For deriving the value of supply for determining the TDS, is the value of supply excluding the taxes paid under GST (Central Tax, State / UT Tax and Compensation Cess).
The tax so deducted has to be deposited by the deductor by 10th of next month by filing of GSTR – 7
The deductor has to issue a certificate to the deductee, the contractor from whom the tax is deducted with the details like the amount of contract, the rate of tax deducted, amount of tax deducted and amount of tax deposited by the deductor in GSTR – 7A. The deductor has to issue a certificate within 5 days from the date on which the amount is credited, a late fee of Rs 100 will be levied per day for delay in issue of the certificate. The amount of late fee will not exceed Rs 5000.
The deductee can take the credit of the tax based on GSTR – 2 filed by the Deductor under Section 39, sub-section 3 of CGST Act 2017. The amount will be credited to the electronic cash ledger of the deductee, and he can utilize the same for payment of GST taxes.
In case if the deductor fails to deposit the tax to the respective government, he is liable to pay interest on the defaulted amount as per provisions of Section 50 of CGST Act 2017.
The deductor can claim for refund as per Section 54 of CGST Act 2017 provided that the amount is not credited to the electronic cash ledger of the deductee.
From the provision of this section, it is clear that the government does not want to lose any tax revenue from the small contractors also. One silver lining is that unlike in tax collected at source there is no matching of records to avail the credit. If the contractor wants to avail in the credit, then he has to be registered with GST. In a way, the government is ensuring that there is no revenue leakage from any transactions at any given point of time.

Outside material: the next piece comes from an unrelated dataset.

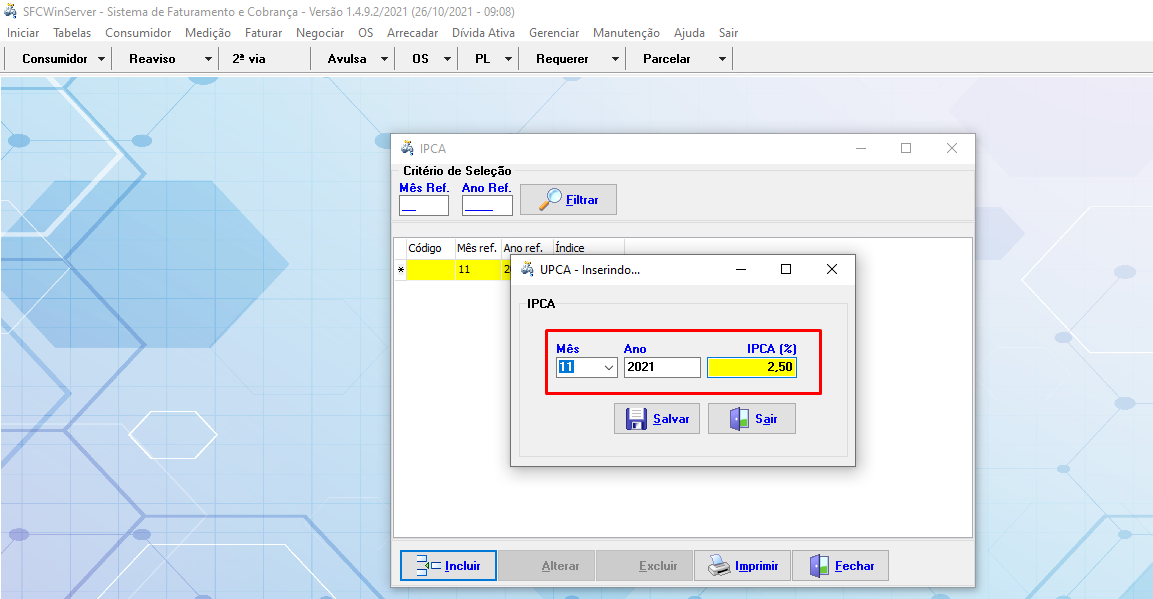Click the floppy disk Salvar icon
This screenshot has height=599, width=1153.
point(636,419)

The tax rates with respect to works contract have been reduced from 18% to 12% wide Notification No 20 CGST (Rates) 2017 with respect to composite contracts undertaken for the Government, a local authority or a Governmental authority by way of construction, erection, commissioning, installation, completion, fitting out, repair, maintenance, renovation, or alteration. These rates are in addition to the TDS rates. In the erstwhile regime, the contractors were billing under the composite scheme where they were not taking input tax credit, and the excise taxes were added to the cost of the project along with the VAT and Service Tax. But now going forward in GST, as input tax credit is available for all the inputs if used for the furtherance of the business, this means that pricing of the existing contracts has to be re worked to take the benefit of the ITC and it is required as part of the Anti-profiteering provisions of the CGST Act. It will be very tough to say on the face of it that the cost for all the contract will be coming down, it has to evaluated on case to case basis and if there is no remarkable reduction or increase in costs due to lower tax rates on the input supplies. This is most likely to be seen in the case of construction of roads as the major component is gravel which is taxed at 5%, bitumen @ 9%, labour if on pay roll the GST is not applicable as it is part of the wages. Each and every contract has to be evaluated, and price revision has to be carried out accordingly. GST is exempted for some contracts as given in Notification No 12 CGST (Rates), 2017. The prices for contracts falling under such contracts also have to be renegotiated as ITC is not available on inputs.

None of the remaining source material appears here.